==== GIVEN DATA ====
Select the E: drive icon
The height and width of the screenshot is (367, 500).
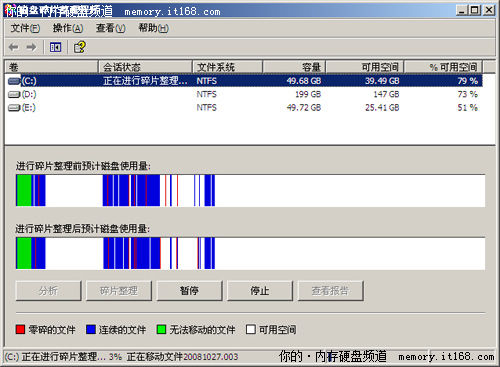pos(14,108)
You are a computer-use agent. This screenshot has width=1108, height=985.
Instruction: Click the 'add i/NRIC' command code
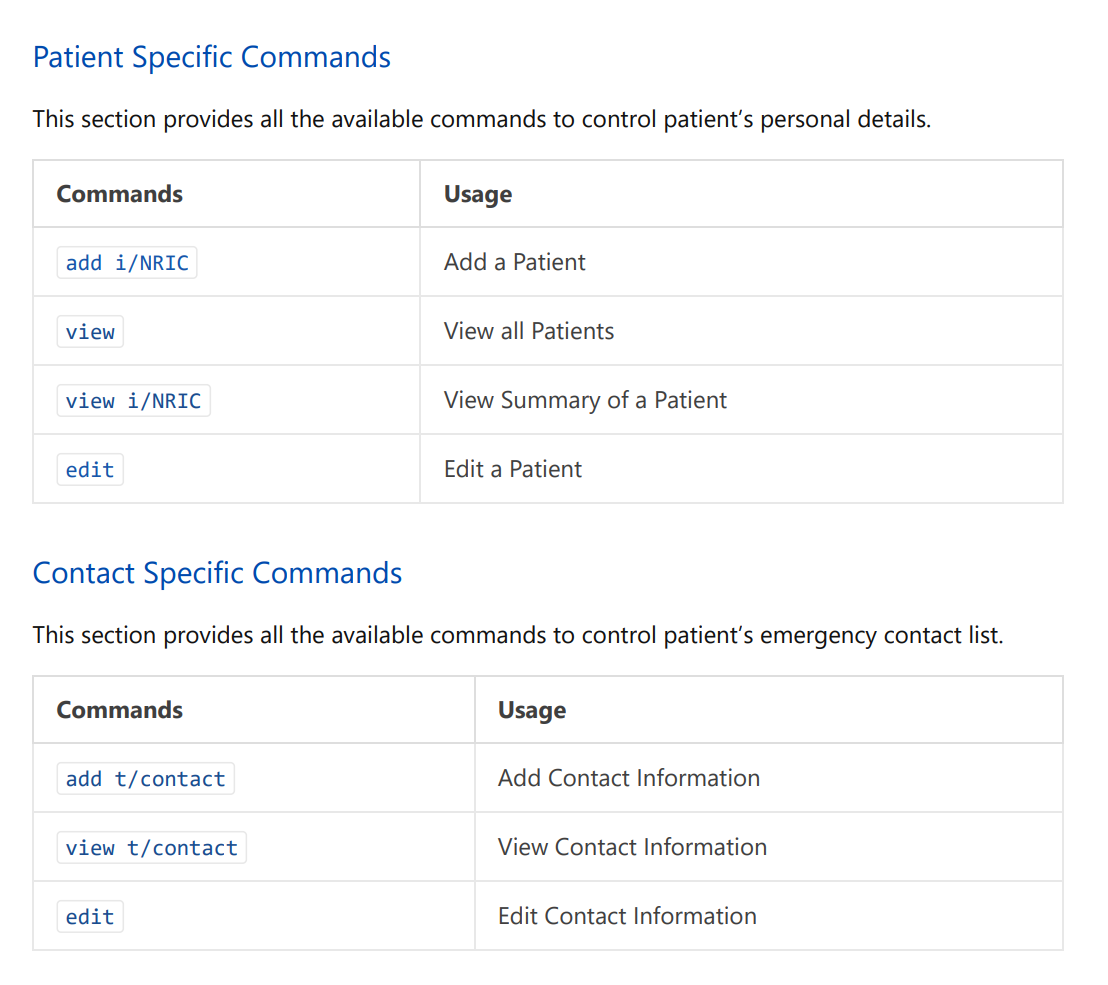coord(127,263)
====
==== GIVEN DATA ====
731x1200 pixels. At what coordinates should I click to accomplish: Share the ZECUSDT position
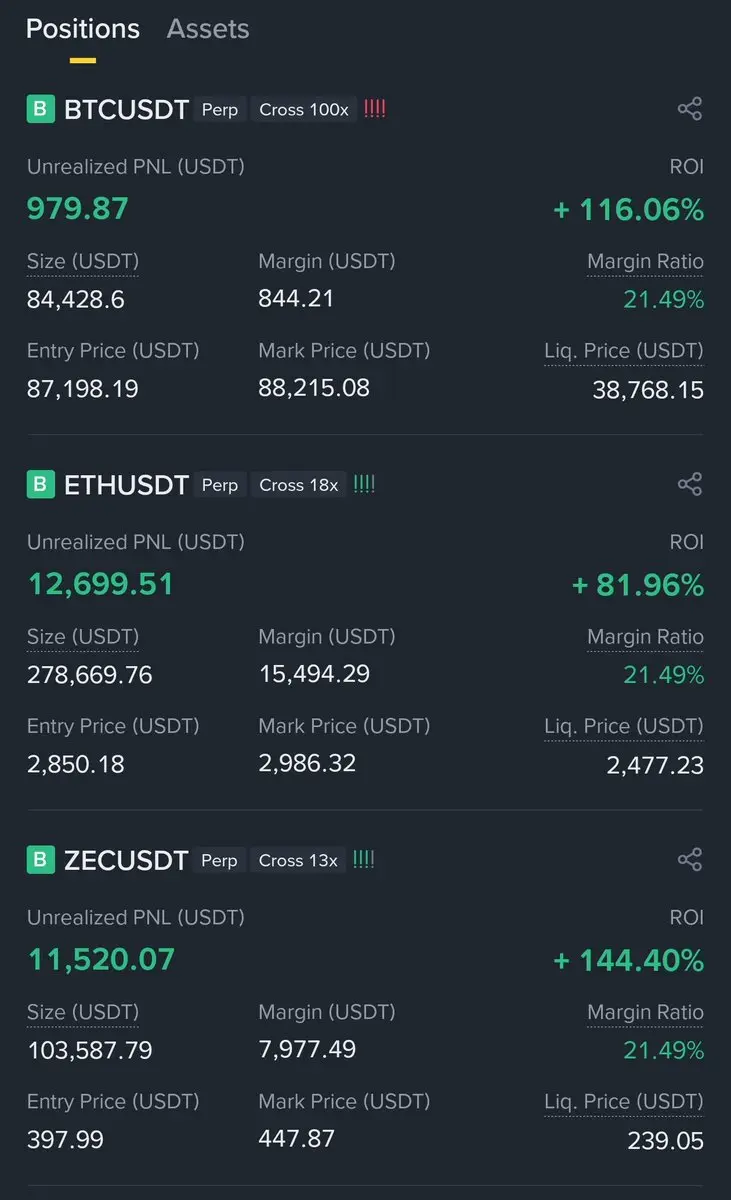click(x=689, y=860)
====
AIM - Convert the listing from the line with "You are a computer-use" to the line with "coord(127,263)", both included, into a Markdown table with columns Row and Line, skipping blank lines and leaving out the pictures.

OUTPUT FOR THIS TASK -
| Row | Line |
|---|---|
| 1 | You are a computer-use agent. This screenshot has width=1108, height=985. |
| 2 | Instruction: Click the 'add i/NRIC' command code |
| 3 | coord(127,263) |